By Saturday afternoon, French president Emmanuel Macron will know exactly who he is up against in his campaign for re-election.
The only outstanding question was who would represent the mainstream, neo-Gaullist conservative party, Les Républicains (LR).
The results of the first round in the LR primary, divulged on Thursday, were a shock. Éric Ciotti (56), the deputy in the National Assembly for the Alpes-Maritimes department, led the poll, with 25.59 per cent of the vote.
Ciotti is a party hack who has never served as a cabinet minister and is virtually a clone of the independent extreme right-wing candidate Éric Zemmour.
Zemmour has twice been convicted for racist hate speech and is awaiting the verdict in a third trial on the same charge. He hastened to congratulate Ciotti with a tweet: “Happy, dear Éric, to see our ideas so widely shared by LR militants.” Ciotti has said that if Zemmour reaches the presidential run-off against Macron next April 24th, he will vote for Zemmour.

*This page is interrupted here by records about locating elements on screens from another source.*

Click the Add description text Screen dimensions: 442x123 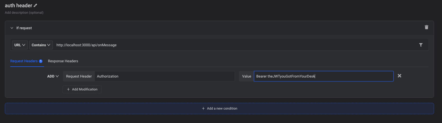(24, 12)
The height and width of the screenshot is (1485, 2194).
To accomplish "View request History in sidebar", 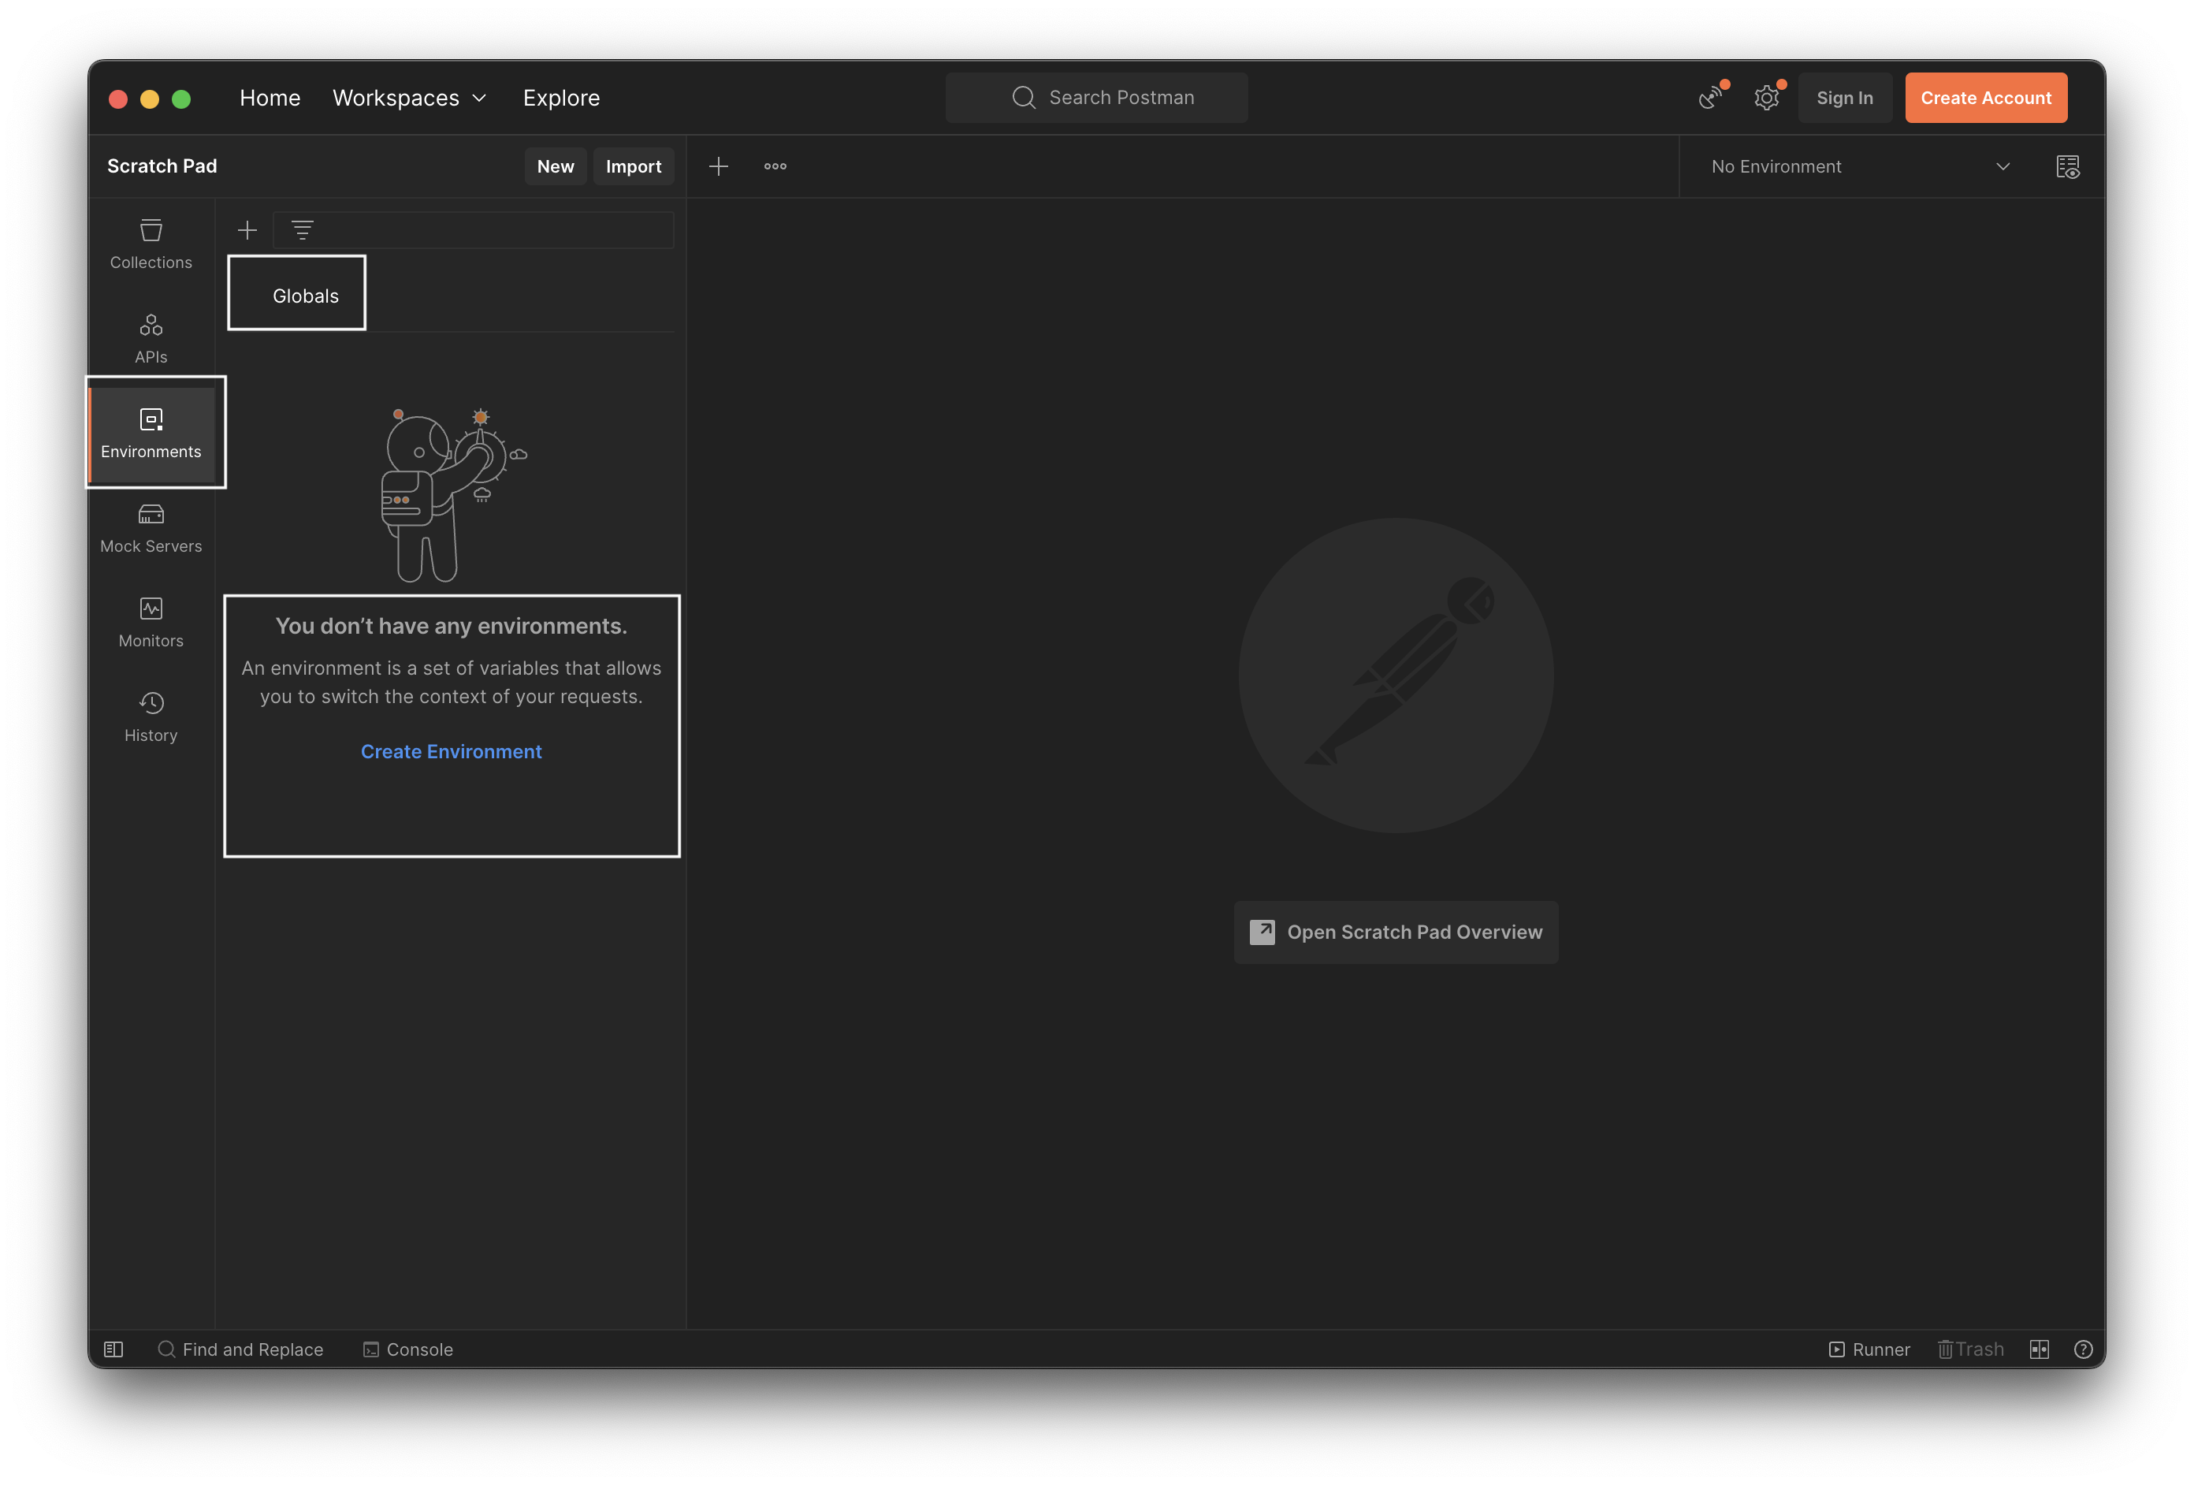I will point(151,716).
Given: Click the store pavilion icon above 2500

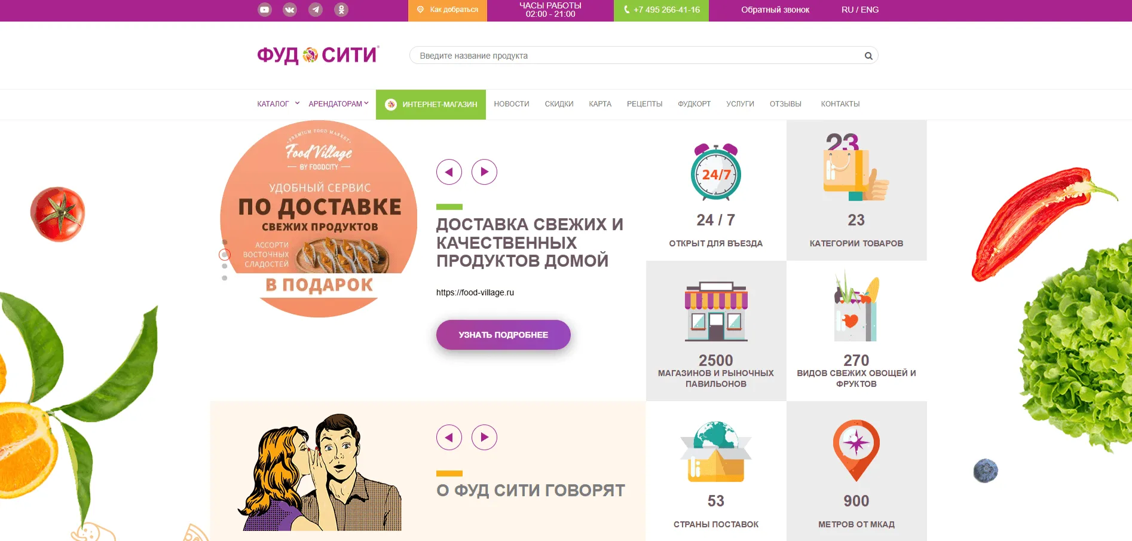Looking at the screenshot, I should tap(716, 311).
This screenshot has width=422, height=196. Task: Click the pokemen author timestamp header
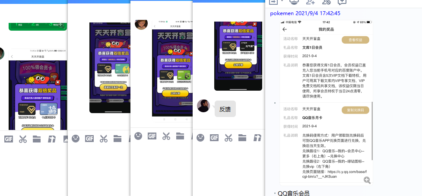click(305, 13)
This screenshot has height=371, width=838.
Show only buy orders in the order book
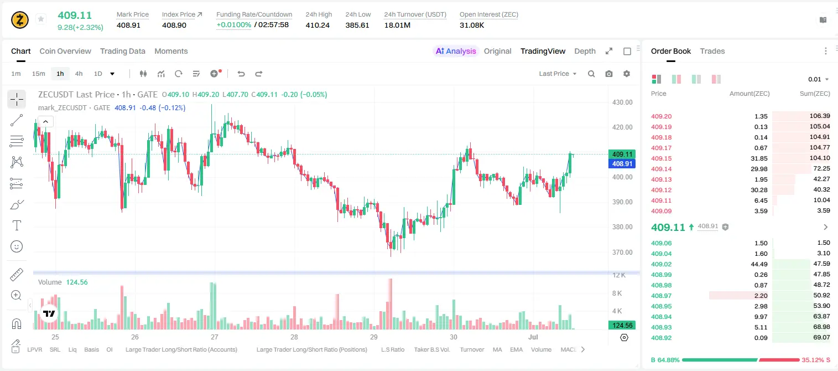pyautogui.click(x=696, y=79)
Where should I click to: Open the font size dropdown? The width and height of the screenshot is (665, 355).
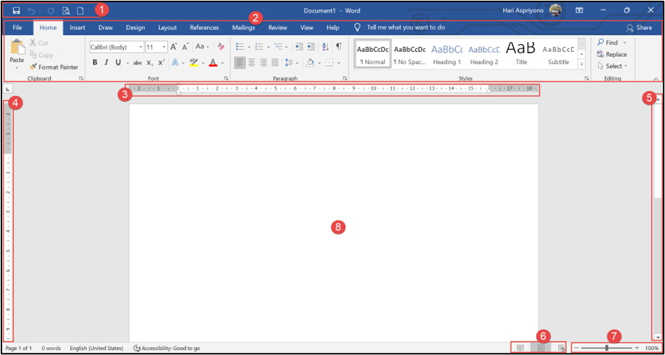pyautogui.click(x=165, y=47)

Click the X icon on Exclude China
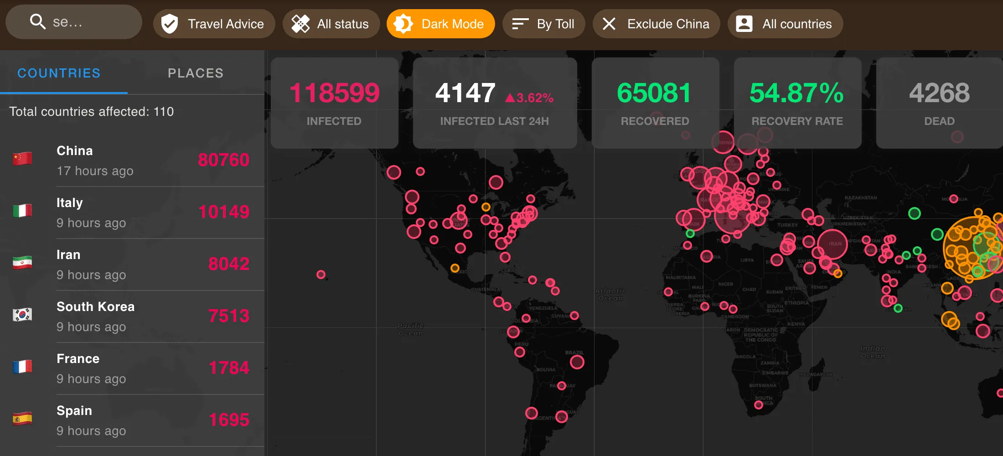click(x=609, y=24)
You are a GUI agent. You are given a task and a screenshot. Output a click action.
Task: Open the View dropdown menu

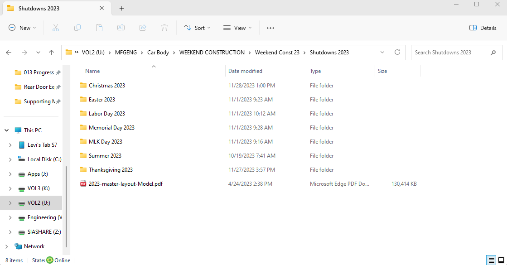(x=237, y=28)
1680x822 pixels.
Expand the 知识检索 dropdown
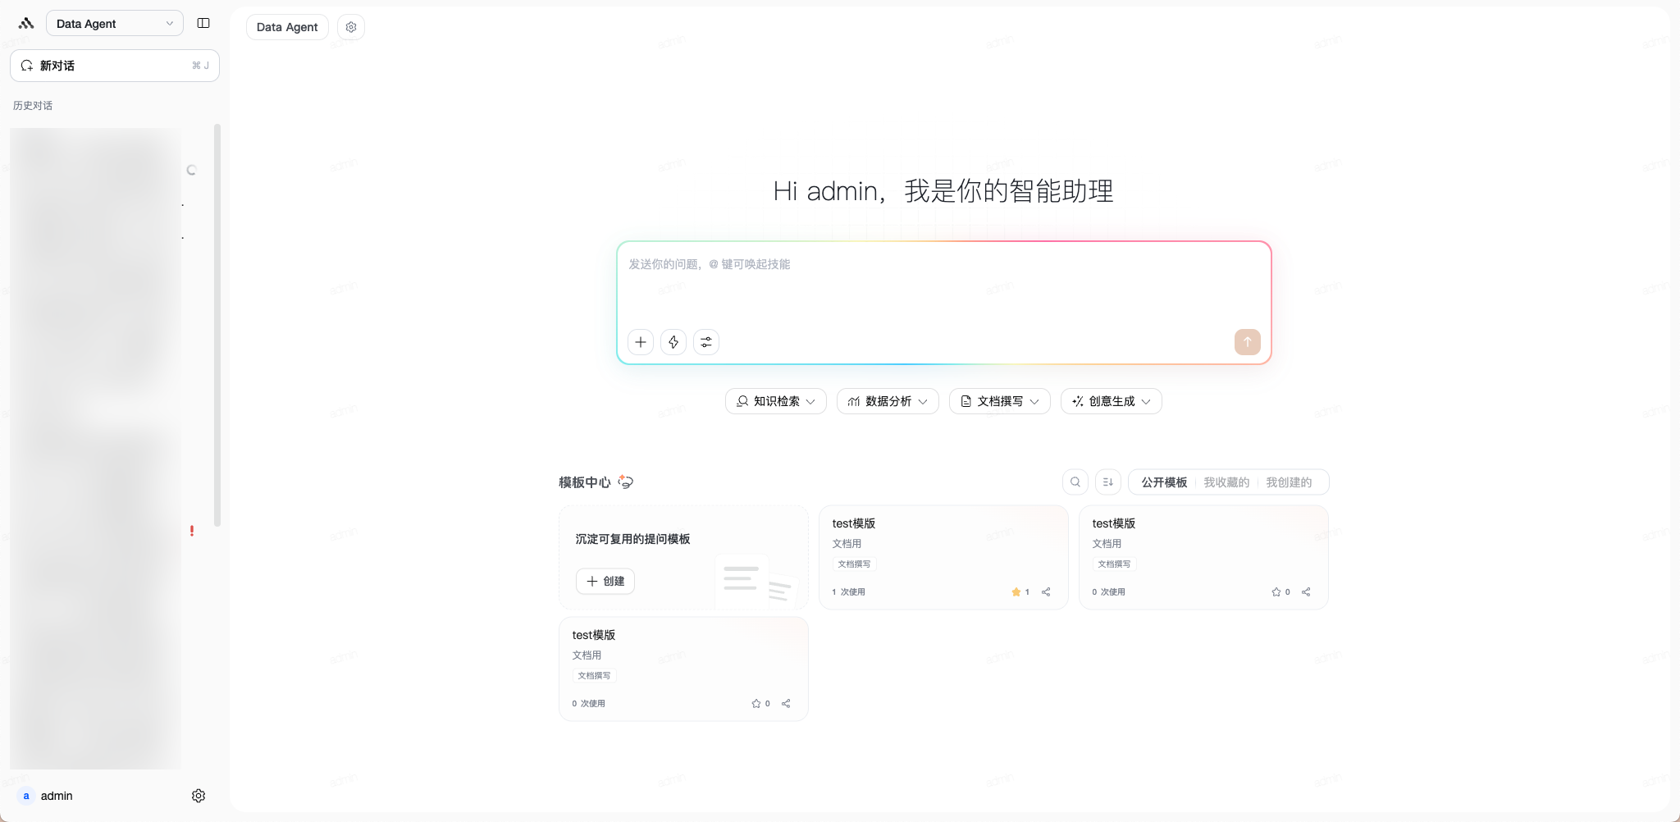pyautogui.click(x=776, y=401)
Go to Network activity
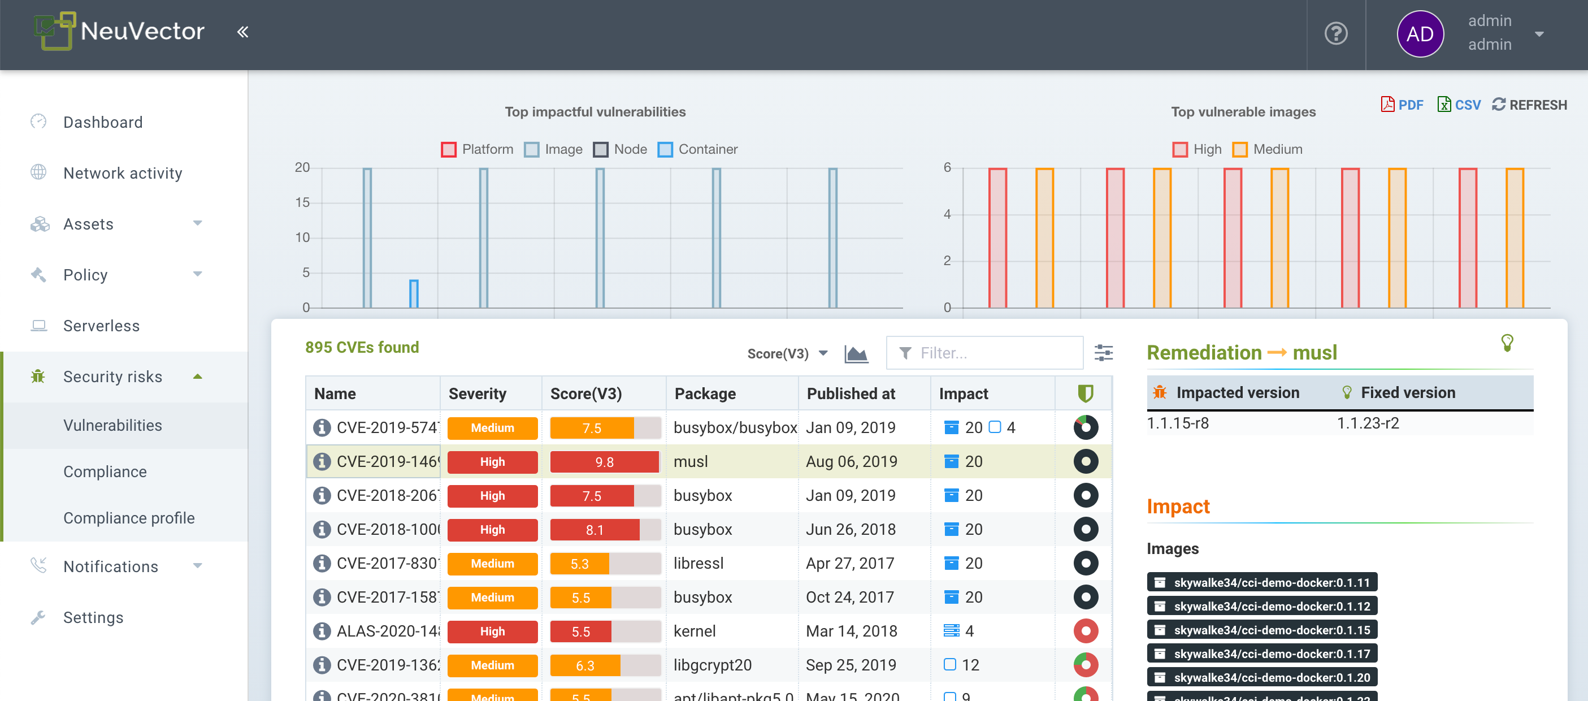 (123, 173)
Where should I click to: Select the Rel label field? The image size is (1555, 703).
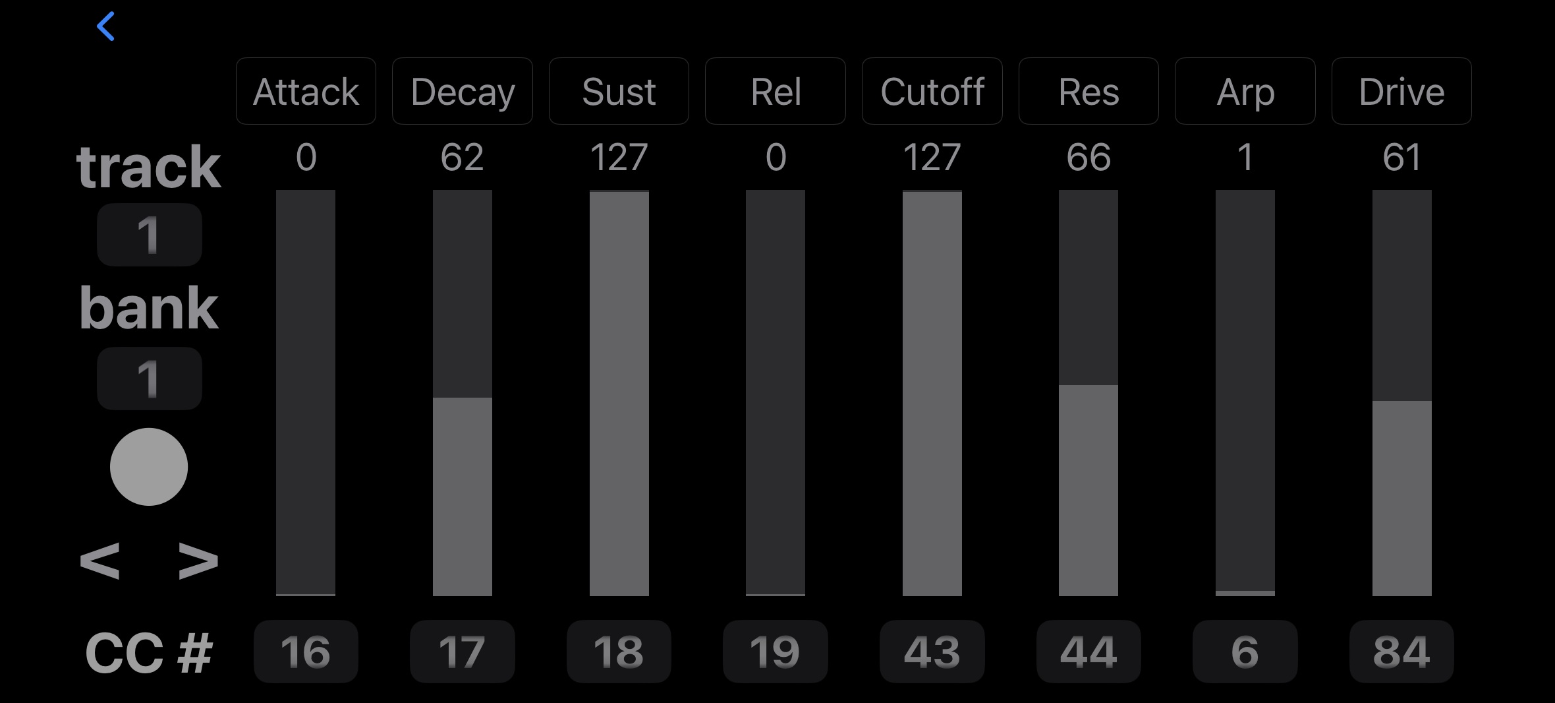776,91
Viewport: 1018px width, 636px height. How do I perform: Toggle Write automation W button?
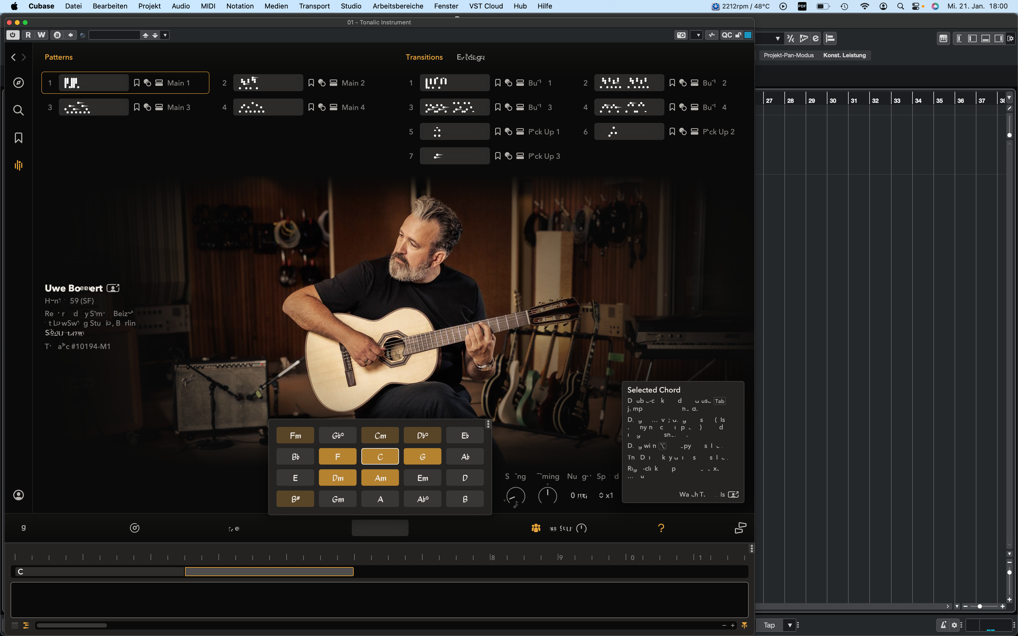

Ciotti was followed closely by the president of the Paris region, Valérie Pécresse (54), with 25 per cent of the vote. Pécresse served in the past as minister for research and higher education, and as budget minister, and was the only one of five LR candidates to distance herself from Zemmour.
Within hours, three defeated candidates asked their supporters to vote for Pécresse in Saturday’s run-off, making her the favourite to win the LR nomination. If successful, she will be the first woman to represent the mainstream right in a presidential election.
The losing candidates were Michel Barnier, the former EU commissioner and Brexit negotiator, who won 23.92 per cent of the vote, president of the northern France region Xavier Bertrand (22.36 per cent) and Philippe Juvin (3.13 per cent), a medical doctor who became a media personality during the pandemic.
Political commentators were stunned that neither Bertrand, who consistently led in opinion polls since last spring, nor Barnier, who was the darling of top party officials, made it to the run-off. That Bertrand finished fourth seemed further proof of the unreliability of opinion polls.
Ciotti and Pécresse had less than three days to campaign between the first round and the run-off. The period was kept deliberately short, LR party spokesman Gilles Platret said, to avoid "blood on the walls".
Pécresse is thought to have benefited from a recruitment drive which saw tens of thousands of new members join LR so they could vote in the primary. If she wins the nomination on Saturday, she will have an uphill battle to close the gap with other Macron challengers.
Pécresse has until now scored between 10 and 12 per cent in opinion polls. She would have to surpass two extreme right-wing candidates – Zemmour and Marine Le Pen – who are polling at around 16 and 20 per cent respectively.
Zemmour’s emergence as a potential candidate over the summer had been the biggest surprise of the campaign. But he lost momentum in recent days, when he was widely condemned for brandishing a middle finger at a woman heckler. He delivered a grotesque imitation of Gen Charles de Gaulle in the video announcing his candidacy, which used archive footage without legal permission. He will hold his first big rally on Sunday night.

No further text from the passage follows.